Photo by Schaefer Edwards
“It’s a travesty. I think that our justice system needs to be reformed, because according to the law, everything they did was fine, but clearly, something’s not right. Justice isn’t being served” said protester Sophia Malik. “I just want everybody to know who’s suffering that they are not alone.”

For Woods, the lack of charges against Taylor’s killers drove home the importance of his criminal justice reform advocacy work. BLM Houston takes up most of his time these days, primarily through lobbying local leaders and state legislators to consider substantive policing policy changes. When he’s not organizing, Woods takes on paid speaker gigs about social justice and works as a political consultant.

He’s disheartened that Houston Mayor Sylvester Turner — whose campaign Woods worked on as an outreach director back in 2015 — hasn’t taken a more aggressive approach to local police reform.

“It was really personal for me at a certain point when I realized I’m really going to have to hold this man’s feet to the fire in a way I was hoping I didn’t have to,” he said.

When Austin's City Council recently voted to reduce its police department budget to fund non-police initiatives like mental health and violence prevention programs, Woods couldn't believe that Houston's City Council voted to increase HPD's budget earlier this summer. "What does that look like when you have to watch Austin, that has a majority white City Council, defund their police department when we have a majority people of color City Council who won't do a damn thing?" he said.

+---+

* [Try it]:
Continue the article above on Houston police reform, picking up right after its last sentence.

Stored rows:
+---+

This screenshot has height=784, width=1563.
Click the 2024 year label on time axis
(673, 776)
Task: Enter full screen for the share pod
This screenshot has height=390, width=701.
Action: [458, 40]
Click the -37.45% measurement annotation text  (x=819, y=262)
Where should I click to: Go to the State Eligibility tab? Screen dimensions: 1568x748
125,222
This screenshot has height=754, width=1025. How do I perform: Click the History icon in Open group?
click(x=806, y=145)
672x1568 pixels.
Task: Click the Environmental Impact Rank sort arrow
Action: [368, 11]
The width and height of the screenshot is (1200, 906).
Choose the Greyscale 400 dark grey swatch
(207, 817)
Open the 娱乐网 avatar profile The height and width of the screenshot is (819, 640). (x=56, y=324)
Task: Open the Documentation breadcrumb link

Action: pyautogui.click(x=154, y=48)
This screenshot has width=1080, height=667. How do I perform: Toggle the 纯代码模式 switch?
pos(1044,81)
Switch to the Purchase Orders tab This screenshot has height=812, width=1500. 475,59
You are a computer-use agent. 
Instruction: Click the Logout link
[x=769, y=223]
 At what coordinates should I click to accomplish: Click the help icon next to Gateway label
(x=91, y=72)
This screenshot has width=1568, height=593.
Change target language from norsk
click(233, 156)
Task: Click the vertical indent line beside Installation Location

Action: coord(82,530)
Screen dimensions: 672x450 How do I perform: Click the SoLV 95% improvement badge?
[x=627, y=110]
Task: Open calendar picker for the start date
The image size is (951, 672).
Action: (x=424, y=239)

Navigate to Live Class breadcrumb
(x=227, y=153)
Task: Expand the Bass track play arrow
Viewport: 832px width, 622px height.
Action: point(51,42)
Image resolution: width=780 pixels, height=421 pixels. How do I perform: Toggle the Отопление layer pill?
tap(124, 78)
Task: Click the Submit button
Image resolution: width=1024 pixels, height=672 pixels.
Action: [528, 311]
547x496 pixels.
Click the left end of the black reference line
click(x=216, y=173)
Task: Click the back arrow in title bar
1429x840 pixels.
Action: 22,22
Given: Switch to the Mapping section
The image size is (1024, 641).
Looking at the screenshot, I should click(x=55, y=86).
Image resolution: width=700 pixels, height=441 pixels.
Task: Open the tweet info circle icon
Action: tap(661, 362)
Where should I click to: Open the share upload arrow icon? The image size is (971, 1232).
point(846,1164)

+---+

* [Response area]:
Woods doesn’t think Turner’s recently announced cite-and-release program to issue tickets instead of arrests for low-level misdemeanors goes nearly far enough. He also criticized Turner’s decision earlier this summer to create the task force on policing reform that released its recommendations this past Wednesday as a sign of “intellectual laziness” from the mayor.

“It’s time to peel the fucking scab back and rip the stitches out, and expose this shit so we can deal with it. And you know, that’s really what my work is,” Woods said.

That work continues. Woods said he plans to keep pushing local officials to take a more courageous stance on police reform, and Mack told the Houston Press that BLM Houston is already planning an event to commemorate the six-month anniversary of Floyd’s killing this November.

“We had over 60,000 people come out to the rally that was held in front of City Hall...where are they still at? If they truly are still dedicated to this, we should see them in six months,” Mack said.